In his book Silent Messages, non-verbal communications expert Albert Mehrabian outlines the following equation:
Total feeling = 7% verbal feeling + 38% vocal feeling + 55% facial feeling.
Since facial signals dictate most of human emotions, video is a highly effective tool to add that personal touch to your customer service strategy to create a satisfying customer experience.
Tools like Wistia’s Soapbox allow anyone, regardless of technical skill level, to create highly personal support videos. Their unique dual-stream feature lets support reps record their screen and webcam simultaneously, so their video is both human and helpful. Short of standing in front of the customer’s computer for help, video support like this is the most personal way to reach a customer, ensuring a highly personalized customer experience. It offers plenty of human connection while providing essential information in a way that the customer can easily process.
Make a Personal Connection with Customers through Soft Skills
There’s a reason why bad customer service provokes outrage among customers and potential customers alike. The lack of emotional connection with a customer can lead to bad decisions that result in PR disasters, whether it’s poor treatment of a passenger on a plane, or an insensitive ad that misses its target demographic.
Due to cognitive bias, human memory is shaped more by emotions than facts, which means that customers are more likely to recall poor or exceptional support rather than an average performance, which will quickly be forgotten. It also means that even if a customer got the support they need, a negative feeling created by an unfriendly voice or dry language could lead them to remember the experience as bad.
Over time, the benefits of having emotionally connected customers are twice as valuable as having merely satisfied customers by driving more repeated sales, word-of-mouth marketing and a willingness to pay more. So rather than focusing on speed at the cost of emotion for instance, training for maximum emotional connection is a better service strategy.
To do this, you’ll need to practice the soft skills that lead to a more personalized response. Imagine that every customer you interact with is a valued friend. When a close friend is in trouble, you help them because you genuinely care.
Learning to treat the customer as a friend will improve the personal connection by making your voice friendlier, your writing more social and your interactions more natural by listening for communication cues.
Channels like live chat help you connect with customers in real time where there’s an immediacy in the support interaction that helps support agents feel out customers and use their soft skills to help customers best. Tools like UJET make it easy to drop live chat widgets into your app that make it easy for customers to connect with agents.
For further reading, this customer service guide from Zendesk offers simple techniques for developing soft skills that will help you connect with customers on a more personal level.
A New Era of Customer Service
Thanks to technology, we live in an age where a service with a smile is no longer enough.
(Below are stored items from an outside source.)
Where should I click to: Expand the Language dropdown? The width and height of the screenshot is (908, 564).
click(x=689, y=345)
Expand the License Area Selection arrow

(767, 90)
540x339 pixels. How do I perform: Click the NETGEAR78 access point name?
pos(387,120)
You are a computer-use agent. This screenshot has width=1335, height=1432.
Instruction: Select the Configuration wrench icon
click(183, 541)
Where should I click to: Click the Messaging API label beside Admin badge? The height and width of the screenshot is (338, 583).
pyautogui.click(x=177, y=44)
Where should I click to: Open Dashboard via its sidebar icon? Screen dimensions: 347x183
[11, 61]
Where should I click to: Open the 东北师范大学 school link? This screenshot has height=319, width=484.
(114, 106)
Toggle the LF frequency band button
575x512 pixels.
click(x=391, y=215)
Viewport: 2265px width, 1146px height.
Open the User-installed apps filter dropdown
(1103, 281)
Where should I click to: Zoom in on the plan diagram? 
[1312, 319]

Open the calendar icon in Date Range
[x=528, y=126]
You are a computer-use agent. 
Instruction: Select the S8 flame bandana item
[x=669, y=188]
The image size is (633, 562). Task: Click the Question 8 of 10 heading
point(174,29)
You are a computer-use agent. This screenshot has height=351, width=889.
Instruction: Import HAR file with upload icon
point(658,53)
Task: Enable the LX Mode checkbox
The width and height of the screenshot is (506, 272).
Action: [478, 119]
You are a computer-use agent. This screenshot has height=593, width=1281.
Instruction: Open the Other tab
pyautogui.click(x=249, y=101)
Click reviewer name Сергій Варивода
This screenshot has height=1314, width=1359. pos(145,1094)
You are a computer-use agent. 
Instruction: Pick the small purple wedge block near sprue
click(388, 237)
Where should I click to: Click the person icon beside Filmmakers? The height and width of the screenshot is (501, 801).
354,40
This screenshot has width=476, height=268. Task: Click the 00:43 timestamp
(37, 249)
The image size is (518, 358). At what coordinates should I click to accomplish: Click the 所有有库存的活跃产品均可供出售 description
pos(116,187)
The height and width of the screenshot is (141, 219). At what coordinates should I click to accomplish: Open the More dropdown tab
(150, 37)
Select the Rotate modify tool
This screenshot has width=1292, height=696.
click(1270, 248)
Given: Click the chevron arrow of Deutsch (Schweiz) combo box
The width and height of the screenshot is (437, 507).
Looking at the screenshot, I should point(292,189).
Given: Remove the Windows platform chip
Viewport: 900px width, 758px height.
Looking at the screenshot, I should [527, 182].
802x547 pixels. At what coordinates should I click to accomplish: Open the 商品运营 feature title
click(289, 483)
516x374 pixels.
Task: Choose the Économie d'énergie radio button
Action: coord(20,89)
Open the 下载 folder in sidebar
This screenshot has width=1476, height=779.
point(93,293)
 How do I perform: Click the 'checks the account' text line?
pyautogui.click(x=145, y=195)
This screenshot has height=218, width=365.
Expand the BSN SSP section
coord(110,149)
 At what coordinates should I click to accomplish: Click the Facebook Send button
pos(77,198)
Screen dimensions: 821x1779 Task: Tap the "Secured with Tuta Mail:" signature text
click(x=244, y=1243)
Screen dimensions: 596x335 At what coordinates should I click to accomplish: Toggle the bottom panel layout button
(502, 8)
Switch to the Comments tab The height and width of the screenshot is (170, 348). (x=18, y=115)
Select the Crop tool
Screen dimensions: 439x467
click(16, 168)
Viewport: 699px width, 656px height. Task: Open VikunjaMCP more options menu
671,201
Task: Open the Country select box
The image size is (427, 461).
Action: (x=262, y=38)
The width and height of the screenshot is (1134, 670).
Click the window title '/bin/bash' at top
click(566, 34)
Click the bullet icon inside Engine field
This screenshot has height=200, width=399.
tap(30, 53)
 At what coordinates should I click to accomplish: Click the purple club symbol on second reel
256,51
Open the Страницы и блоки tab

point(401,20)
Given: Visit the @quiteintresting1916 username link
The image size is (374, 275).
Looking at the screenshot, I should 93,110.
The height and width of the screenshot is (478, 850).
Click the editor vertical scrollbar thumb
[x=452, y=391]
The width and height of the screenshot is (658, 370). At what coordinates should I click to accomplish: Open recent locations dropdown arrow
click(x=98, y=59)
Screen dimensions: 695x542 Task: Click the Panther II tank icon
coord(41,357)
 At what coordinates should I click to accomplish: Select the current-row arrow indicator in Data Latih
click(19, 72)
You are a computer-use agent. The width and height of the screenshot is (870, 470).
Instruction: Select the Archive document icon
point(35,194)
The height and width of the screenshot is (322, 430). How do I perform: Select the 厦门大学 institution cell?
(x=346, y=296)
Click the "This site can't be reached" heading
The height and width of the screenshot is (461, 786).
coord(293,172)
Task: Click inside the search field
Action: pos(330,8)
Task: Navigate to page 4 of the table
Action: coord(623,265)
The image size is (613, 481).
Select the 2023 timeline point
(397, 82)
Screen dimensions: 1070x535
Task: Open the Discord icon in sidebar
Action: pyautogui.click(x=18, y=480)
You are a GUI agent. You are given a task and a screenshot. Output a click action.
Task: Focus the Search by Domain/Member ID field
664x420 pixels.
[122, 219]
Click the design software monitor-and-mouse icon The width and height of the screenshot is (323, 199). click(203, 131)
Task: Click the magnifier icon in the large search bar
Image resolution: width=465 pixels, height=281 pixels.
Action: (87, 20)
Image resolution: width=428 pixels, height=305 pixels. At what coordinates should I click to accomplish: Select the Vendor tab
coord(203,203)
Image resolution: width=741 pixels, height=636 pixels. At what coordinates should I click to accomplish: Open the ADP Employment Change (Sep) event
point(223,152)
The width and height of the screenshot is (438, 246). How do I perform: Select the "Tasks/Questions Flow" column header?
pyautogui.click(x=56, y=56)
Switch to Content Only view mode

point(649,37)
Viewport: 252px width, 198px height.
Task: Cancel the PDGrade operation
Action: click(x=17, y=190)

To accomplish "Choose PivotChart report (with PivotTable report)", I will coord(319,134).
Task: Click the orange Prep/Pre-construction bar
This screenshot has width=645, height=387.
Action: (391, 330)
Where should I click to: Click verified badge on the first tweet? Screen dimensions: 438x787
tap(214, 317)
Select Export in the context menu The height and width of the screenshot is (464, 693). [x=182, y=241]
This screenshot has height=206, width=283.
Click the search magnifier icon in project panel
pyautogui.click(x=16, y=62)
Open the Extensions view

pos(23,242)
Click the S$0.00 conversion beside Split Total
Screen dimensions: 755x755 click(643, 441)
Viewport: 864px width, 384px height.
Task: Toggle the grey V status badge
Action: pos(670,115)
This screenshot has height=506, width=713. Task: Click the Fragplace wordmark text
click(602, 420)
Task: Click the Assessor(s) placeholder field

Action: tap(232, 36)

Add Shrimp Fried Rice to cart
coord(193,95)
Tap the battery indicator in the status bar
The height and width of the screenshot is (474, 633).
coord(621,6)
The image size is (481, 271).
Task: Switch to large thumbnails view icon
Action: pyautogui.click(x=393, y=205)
The emergence of social media has changed the consumer landscape, creating customers that are increasingly valuing quality over quantity. It’s easier than ever before for companies to become known throughout the world for both good and bad customer service.
Consequently, it’s crucial to invest in quality customer service and train employees with the necessary soft skills and tools to win over customers. Providing that personal touch and making an emotional connection will go a long way in placing your company above the competition.
Virginia Reeves says
The relationship built can make or break any transactions. Good reminders and hopefully more people in Customer Service remember who they are serving and why they are in that job.
BooknookBiz says
Let’s face it–the #Joshie story is one of a kind. You’d have to have a genius person working for you to think of that. Hell, *I* wouldn’t think of that! 🙂 #GREAT CSR.